Lone dissenter Justice Stephen Breyer said capital punishment in California suffers from “serious unreliability, arbitrariness in application, and unconscionably long delays that undermine the death penalty’s penological purpose.” Breyer also pointed out that California’s death row inmates more often die from suicide than execution.

While Justice Ruth Bader Ginsburg joined Justice Breyer in a previous 46-page dissent calling on the court to consider whether the death penalty is constitutional, surprisingly, Ginsburg did not sign Breyer’s two-page dissent, which was a condensed version of his earlier opinion.

The New York Times’ Adam Liptak has more on the issue. Here’s a clip:

The case was brought by Richard D. Boyer, who has cited the stress of his long wait on death row after being sentenced in 1984 for the murders of an elderly couple in Fullerton, Calif. Referring to the conclusions of a state commission in 2008, Justice Breyer said the delays in Mr. Boyer’s case were the product of a dysfunctional system.

“More California death row inmates had committed suicide than had been executed by the state,” he wrote. “Indeed, only a small, apparently random set of death row inmates had been executed. A vast and growing majority remained incarcerated, like Boyer, on death row under a threat of execution for ever longer periods of time.”

Justice Breyer has emerged as the court’s leading critic of the death penalty.
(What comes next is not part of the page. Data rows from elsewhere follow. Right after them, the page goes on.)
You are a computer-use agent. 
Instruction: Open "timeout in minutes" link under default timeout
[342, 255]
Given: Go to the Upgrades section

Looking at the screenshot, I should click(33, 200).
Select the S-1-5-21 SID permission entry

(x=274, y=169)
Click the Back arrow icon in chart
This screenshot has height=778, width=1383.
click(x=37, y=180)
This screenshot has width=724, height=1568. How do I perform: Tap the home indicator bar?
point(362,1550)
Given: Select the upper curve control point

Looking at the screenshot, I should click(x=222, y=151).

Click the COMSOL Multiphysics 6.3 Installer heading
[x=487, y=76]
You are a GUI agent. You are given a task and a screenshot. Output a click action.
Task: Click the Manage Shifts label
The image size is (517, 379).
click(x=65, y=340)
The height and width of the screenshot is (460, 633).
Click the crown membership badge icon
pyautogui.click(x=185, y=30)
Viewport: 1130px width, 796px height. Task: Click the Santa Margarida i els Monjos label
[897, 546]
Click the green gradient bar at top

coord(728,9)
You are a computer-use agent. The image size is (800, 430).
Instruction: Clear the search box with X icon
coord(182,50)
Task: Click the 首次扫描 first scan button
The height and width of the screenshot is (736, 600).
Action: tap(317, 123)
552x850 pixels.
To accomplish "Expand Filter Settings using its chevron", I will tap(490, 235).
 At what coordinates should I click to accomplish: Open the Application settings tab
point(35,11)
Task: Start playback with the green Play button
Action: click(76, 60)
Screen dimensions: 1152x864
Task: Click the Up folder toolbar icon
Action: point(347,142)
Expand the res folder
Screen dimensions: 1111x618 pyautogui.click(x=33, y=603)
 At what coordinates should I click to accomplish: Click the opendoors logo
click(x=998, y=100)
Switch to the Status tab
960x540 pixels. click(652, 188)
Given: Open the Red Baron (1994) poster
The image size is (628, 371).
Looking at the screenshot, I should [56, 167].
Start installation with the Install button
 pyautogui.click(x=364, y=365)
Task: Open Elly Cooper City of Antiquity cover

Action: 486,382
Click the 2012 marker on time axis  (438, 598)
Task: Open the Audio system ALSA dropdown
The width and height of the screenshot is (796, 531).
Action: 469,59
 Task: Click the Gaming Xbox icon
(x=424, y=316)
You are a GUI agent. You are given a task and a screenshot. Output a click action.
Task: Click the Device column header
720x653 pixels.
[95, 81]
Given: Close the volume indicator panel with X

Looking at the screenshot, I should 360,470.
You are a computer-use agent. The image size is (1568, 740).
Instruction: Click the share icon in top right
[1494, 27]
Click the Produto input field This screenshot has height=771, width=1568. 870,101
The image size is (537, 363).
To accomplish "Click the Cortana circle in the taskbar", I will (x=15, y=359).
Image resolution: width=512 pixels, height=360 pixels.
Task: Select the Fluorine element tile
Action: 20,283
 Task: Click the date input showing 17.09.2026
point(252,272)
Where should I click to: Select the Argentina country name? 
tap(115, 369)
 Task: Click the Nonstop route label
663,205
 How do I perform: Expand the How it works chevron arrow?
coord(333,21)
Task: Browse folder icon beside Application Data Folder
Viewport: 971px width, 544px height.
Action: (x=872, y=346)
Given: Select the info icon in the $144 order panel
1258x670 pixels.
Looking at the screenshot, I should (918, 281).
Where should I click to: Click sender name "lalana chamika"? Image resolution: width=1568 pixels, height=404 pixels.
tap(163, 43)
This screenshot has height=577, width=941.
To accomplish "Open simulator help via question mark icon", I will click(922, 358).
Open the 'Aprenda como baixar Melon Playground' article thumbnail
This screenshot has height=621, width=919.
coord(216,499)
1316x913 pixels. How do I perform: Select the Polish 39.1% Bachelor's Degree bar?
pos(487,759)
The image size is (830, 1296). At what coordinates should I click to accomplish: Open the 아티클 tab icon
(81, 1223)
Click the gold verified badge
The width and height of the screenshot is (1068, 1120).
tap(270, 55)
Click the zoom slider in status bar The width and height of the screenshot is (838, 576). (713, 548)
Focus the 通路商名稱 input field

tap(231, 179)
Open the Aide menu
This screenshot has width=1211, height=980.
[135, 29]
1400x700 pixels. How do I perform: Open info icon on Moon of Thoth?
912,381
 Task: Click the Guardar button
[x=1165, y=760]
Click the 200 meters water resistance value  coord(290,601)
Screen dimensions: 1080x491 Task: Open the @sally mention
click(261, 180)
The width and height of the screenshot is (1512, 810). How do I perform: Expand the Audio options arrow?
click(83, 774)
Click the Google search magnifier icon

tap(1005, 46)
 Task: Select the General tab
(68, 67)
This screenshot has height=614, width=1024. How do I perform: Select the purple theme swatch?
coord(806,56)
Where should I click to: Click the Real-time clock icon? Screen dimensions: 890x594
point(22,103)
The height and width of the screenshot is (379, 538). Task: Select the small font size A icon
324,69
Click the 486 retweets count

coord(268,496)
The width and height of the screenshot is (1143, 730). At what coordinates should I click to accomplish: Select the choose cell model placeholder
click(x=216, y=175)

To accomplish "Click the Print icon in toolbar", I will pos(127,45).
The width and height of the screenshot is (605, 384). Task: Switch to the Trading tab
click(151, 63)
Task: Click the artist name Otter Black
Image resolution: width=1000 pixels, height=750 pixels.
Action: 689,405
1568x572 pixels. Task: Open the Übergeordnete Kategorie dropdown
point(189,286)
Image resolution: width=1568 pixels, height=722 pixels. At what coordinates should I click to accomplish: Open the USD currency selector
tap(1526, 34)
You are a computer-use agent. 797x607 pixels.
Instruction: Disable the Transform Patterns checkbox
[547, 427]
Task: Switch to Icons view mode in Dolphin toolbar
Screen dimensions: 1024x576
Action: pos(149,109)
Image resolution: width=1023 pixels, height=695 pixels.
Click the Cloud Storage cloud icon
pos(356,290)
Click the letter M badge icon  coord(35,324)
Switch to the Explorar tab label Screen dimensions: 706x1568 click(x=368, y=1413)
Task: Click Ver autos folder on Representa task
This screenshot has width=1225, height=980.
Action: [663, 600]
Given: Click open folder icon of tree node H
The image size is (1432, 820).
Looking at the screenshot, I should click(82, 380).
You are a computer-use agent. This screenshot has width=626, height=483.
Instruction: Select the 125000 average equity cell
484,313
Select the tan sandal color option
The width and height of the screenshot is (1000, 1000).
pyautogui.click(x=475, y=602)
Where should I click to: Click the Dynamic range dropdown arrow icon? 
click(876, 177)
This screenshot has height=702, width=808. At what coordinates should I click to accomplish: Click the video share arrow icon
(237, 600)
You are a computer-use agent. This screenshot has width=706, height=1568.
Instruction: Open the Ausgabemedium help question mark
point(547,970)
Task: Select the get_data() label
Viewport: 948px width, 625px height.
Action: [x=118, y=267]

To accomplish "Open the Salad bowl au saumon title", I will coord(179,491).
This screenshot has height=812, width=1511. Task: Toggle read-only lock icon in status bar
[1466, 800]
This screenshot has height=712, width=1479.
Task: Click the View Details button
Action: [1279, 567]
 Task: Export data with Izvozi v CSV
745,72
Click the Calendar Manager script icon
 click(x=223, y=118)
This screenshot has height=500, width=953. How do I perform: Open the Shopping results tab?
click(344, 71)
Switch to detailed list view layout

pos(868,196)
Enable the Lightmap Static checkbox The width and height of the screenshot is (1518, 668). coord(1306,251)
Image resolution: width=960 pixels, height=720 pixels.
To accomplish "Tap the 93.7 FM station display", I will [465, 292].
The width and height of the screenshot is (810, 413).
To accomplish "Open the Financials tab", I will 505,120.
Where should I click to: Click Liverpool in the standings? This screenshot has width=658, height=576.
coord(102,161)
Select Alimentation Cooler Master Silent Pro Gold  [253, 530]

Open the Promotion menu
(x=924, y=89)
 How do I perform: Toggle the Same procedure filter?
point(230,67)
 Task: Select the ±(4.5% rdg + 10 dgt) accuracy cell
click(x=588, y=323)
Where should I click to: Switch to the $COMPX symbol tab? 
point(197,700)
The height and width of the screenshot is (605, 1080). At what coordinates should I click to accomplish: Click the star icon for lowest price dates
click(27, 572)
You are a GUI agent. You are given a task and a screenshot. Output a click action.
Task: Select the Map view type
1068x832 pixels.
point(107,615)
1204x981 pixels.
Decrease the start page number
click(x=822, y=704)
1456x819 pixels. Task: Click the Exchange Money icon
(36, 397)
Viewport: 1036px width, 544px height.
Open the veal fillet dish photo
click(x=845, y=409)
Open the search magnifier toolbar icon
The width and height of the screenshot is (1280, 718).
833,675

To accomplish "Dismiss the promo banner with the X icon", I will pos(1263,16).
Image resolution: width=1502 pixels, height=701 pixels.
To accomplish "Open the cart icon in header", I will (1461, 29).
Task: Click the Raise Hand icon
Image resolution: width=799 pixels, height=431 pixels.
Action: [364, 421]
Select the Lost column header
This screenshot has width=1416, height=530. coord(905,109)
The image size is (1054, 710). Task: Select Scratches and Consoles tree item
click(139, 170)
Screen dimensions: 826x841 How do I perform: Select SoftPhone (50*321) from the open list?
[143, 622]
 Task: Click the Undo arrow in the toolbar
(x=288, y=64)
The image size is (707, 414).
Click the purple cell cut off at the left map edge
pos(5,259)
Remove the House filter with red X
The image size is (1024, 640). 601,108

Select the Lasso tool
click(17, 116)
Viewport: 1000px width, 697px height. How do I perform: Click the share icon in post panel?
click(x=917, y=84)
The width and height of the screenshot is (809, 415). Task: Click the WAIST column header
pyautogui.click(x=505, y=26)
In a sweeping 46-page dissent last June, he urged the court to take a fresh look at the constitutionality of the death penalty.

“It is highly likely that the death penalty violates the Eighth Amendment,” he wrote, referring to the constitutional ban on cruel and unusual punishments. Justice Breyer said that death row exonerations were frequent, that evidence showed innocent people had been executed, that death sentences were imposed arbitrarily, and that the capital justice system was warped by racial discrimination and politics.